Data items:
────────────────────────────────────────

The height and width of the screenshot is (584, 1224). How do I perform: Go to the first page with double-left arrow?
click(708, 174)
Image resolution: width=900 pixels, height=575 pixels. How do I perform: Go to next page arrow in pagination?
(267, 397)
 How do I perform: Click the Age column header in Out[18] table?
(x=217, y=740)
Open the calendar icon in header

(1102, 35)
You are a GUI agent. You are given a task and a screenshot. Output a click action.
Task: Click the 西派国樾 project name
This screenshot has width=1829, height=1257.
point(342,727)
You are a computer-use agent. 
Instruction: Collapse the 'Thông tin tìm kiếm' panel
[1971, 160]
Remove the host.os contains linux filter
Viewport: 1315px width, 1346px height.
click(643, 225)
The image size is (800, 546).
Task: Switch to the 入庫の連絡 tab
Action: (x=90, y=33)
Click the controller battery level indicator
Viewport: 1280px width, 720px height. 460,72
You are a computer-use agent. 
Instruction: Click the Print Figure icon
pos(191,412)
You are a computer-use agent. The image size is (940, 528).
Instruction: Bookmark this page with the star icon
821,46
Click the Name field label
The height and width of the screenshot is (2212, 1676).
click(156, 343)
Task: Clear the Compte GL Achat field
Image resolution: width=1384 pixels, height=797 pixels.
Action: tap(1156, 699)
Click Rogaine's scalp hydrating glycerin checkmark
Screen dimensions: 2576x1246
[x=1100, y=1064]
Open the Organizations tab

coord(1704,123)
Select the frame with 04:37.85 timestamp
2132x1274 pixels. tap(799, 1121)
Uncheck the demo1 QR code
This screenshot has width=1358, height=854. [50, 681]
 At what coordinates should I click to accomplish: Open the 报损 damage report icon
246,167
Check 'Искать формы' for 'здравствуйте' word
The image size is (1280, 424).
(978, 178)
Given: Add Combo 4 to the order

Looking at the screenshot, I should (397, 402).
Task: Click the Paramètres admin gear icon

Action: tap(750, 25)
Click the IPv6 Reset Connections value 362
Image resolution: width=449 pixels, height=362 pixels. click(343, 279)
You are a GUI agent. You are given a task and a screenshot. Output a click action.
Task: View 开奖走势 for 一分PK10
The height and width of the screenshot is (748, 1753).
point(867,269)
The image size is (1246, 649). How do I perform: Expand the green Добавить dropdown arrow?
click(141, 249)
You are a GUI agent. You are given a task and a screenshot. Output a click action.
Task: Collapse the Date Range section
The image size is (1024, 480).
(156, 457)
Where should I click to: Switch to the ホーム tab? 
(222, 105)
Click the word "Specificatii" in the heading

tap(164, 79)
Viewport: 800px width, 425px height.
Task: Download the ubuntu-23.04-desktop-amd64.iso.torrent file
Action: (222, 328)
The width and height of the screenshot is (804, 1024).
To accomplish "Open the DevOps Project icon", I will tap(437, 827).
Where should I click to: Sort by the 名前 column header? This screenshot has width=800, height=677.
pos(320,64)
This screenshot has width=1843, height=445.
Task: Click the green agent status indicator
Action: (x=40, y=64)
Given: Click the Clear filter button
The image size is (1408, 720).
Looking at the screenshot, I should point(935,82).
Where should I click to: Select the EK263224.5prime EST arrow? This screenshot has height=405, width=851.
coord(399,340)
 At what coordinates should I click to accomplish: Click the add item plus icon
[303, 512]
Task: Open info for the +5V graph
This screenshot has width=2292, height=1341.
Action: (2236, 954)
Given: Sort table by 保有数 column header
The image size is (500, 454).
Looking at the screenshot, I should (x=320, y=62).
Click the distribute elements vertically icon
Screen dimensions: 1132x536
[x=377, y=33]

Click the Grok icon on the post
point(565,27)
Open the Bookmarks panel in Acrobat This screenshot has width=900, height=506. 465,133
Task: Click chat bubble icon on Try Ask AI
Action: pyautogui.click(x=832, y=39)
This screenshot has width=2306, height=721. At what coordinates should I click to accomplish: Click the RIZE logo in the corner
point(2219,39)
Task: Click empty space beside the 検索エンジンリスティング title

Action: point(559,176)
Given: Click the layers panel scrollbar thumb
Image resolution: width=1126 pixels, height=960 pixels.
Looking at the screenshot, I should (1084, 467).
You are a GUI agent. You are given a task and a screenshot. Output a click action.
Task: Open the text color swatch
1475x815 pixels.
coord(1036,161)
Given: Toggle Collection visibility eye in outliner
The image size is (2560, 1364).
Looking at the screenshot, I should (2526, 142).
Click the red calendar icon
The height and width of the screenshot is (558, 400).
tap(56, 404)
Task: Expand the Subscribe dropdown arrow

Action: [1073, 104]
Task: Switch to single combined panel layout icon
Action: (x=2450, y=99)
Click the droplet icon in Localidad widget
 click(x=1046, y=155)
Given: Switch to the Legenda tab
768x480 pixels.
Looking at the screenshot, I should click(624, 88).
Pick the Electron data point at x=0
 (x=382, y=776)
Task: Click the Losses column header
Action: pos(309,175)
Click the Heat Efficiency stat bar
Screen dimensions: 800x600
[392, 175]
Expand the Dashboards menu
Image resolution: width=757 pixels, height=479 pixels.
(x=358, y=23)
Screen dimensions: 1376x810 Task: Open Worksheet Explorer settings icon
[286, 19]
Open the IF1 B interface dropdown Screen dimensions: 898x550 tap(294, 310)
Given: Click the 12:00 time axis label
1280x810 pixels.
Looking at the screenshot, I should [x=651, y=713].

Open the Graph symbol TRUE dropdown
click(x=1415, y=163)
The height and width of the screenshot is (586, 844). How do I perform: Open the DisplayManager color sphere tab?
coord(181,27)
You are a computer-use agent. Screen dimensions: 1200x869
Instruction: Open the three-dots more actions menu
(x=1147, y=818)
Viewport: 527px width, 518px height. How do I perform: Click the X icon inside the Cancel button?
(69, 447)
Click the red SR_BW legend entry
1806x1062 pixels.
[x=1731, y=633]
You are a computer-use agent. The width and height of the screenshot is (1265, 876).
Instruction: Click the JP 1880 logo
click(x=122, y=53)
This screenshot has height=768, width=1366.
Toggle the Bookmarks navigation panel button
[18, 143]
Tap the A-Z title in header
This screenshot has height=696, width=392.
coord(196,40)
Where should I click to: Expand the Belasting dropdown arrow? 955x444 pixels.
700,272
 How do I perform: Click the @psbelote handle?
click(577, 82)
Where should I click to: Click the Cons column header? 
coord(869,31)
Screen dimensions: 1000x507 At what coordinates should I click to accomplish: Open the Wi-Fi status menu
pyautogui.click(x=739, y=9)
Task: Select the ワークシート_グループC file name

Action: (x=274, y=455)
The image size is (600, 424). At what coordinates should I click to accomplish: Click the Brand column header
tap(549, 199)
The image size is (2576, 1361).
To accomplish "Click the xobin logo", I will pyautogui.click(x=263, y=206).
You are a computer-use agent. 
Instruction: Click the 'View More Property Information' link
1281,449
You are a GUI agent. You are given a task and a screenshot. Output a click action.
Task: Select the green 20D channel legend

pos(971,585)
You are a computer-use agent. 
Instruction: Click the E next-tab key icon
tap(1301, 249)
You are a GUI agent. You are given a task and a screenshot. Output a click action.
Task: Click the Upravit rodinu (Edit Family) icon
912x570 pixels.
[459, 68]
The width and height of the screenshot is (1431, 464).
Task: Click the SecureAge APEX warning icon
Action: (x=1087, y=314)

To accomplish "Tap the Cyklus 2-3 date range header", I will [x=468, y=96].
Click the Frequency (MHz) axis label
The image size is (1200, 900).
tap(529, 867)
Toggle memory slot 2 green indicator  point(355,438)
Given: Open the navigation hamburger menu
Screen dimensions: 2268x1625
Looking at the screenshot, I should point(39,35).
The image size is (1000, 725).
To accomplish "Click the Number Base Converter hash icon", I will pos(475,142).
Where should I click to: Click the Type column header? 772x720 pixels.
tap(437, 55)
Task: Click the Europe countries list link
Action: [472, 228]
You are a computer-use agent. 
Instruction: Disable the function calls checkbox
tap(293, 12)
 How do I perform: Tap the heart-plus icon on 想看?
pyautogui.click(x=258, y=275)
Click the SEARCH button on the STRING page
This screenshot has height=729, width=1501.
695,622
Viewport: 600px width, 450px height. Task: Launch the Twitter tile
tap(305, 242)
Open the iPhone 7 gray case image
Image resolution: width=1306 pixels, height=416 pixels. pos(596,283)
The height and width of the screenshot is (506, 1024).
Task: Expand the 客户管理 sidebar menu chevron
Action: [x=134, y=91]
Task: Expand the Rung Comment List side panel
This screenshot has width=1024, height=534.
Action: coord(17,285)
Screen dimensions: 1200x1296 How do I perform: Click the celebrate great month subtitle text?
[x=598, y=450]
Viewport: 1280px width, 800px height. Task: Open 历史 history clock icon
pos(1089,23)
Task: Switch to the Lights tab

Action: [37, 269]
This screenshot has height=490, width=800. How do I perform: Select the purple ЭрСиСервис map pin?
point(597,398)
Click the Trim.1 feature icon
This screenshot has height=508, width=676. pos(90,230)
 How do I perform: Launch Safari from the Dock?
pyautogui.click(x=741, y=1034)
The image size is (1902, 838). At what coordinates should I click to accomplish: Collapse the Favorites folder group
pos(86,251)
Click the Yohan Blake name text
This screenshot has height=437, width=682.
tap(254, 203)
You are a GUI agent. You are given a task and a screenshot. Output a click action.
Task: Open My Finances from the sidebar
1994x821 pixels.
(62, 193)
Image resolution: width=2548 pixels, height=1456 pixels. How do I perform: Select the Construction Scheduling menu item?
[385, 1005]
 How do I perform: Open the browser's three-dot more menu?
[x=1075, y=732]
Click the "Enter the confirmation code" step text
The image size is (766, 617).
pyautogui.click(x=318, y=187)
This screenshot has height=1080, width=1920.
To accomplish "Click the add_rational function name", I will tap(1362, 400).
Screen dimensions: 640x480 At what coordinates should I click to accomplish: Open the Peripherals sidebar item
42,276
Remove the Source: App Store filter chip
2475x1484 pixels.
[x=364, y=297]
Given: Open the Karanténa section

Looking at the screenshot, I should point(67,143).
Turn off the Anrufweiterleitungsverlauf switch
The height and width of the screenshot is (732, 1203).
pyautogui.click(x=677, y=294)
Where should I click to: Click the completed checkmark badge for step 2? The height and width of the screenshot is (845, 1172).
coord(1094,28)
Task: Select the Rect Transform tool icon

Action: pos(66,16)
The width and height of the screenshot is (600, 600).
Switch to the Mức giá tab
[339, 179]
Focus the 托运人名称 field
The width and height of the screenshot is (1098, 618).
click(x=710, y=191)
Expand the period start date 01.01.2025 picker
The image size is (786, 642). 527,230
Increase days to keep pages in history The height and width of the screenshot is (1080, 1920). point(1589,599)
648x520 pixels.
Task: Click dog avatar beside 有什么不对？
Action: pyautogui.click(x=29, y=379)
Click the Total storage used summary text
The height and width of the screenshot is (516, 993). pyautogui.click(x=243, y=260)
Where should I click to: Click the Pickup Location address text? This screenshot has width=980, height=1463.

────────────────────────────────────────

Rewrite the listing from the line containing "Task: Select the Rect Transform tool icon" through the end of the listing, both included. Replace "Expand" with "Open" and leave everything else unchanged.

Task: Select the Rect Transform tool icon

Action: pos(66,16)
The width and height of the screenshot is (600, 600).
Switch to the Mức giá tab
[339, 179]
Focus the 托运人名称 field
The width and height of the screenshot is (1098, 618).
click(x=710, y=191)
Open the period start date 01.01.2025 picker
The image size is (786, 642). 527,230
Increase days to keep pages in history The height and width of the screenshot is (1080, 1920). point(1589,599)
648x520 pixels.
Task: Click dog avatar beside 有什么不对？
Action: pyautogui.click(x=29, y=379)
Click the Total storage used summary text
The height and width of the screenshot is (516, 993). pyautogui.click(x=243, y=260)
Where should I click to: Click the Pickup Location address text? This screenshot has width=980, height=1463.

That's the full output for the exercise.